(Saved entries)
=== Section Start ===

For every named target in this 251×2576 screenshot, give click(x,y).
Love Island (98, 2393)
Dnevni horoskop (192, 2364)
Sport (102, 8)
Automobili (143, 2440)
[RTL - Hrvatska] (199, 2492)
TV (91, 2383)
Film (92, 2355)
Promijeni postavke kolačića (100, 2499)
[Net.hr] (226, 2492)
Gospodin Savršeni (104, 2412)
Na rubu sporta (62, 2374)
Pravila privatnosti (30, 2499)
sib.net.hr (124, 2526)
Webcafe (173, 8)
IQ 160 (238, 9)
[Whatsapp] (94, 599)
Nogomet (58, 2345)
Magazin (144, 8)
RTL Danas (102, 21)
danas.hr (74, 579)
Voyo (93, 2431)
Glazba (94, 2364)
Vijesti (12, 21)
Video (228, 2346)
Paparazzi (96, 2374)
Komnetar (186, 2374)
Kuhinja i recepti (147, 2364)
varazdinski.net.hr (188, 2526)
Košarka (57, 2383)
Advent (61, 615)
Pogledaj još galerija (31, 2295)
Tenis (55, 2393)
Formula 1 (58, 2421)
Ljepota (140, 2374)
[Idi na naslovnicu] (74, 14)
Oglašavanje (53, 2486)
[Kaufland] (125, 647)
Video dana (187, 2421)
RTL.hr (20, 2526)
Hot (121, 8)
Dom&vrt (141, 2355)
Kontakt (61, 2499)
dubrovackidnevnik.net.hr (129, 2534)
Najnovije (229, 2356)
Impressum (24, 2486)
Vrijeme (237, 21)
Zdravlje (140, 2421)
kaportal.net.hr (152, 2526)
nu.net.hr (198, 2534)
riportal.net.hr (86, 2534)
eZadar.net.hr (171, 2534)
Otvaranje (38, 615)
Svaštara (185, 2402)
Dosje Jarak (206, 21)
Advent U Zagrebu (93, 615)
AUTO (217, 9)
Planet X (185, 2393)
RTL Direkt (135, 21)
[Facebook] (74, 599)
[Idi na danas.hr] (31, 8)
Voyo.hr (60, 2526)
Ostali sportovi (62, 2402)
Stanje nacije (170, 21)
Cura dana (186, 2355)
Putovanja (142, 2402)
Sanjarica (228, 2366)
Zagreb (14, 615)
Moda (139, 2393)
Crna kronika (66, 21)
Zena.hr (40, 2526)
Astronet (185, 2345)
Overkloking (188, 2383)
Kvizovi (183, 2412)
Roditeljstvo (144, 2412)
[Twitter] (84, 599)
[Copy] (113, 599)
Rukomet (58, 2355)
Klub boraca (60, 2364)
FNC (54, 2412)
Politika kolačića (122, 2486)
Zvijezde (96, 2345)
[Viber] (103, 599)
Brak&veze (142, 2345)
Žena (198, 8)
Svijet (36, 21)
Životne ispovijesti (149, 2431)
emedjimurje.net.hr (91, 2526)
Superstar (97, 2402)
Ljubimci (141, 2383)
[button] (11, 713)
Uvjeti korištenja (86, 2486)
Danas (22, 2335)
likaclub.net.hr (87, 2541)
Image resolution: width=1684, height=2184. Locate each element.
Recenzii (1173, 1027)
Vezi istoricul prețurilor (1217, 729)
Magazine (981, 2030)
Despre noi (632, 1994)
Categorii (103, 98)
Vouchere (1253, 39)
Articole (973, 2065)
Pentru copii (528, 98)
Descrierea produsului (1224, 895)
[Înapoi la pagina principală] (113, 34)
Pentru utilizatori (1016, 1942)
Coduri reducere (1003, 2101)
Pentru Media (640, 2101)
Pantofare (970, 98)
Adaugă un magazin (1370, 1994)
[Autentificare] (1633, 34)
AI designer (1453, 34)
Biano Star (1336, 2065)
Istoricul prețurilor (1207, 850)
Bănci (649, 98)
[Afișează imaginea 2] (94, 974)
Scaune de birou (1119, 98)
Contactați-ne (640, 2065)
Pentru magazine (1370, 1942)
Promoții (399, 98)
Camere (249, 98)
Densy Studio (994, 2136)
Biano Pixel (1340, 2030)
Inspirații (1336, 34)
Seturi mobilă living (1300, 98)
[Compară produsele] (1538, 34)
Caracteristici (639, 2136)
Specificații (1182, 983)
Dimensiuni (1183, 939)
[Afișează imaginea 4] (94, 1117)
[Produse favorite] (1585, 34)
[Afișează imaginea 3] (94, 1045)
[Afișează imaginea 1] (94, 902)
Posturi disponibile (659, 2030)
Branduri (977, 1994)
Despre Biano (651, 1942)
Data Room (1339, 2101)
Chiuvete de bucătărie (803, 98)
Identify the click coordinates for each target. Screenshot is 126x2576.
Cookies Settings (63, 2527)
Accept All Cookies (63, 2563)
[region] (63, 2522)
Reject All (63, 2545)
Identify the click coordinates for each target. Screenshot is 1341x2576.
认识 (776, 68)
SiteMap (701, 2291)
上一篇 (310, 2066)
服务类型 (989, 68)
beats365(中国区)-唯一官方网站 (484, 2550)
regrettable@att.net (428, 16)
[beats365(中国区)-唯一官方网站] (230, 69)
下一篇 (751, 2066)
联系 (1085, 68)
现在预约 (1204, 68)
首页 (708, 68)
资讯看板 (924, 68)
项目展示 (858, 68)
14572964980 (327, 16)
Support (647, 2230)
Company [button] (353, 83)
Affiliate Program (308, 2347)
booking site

=== Section End ===

Your goal: All lines from the one containing "Reject All (63, 2545)" to the end of the records, both ends included, should be printed exactly and on their own.

Written solution:
Reject All (63, 2545)
Identify the click coordinates for each target. Screenshot is 1341x2576.
认识 (776, 68)
SiteMap (701, 2291)
上一篇 (310, 2066)
服务类型 (989, 68)
beats365(中国区)-唯一官方网站 (484, 2550)
regrettable@att.net (428, 16)
[beats365(中国区)-唯一官方网站] (230, 69)
下一篇 (751, 2066)
联系 (1085, 68)
现在预约 (1204, 68)
首页 (708, 68)
资讯看板 (924, 68)
项目展示 (858, 68)
14572964980 (327, 16)
Support (647, 2230)
Company [button] (353, 83)
Affiliate Program (308, 2347)
booking site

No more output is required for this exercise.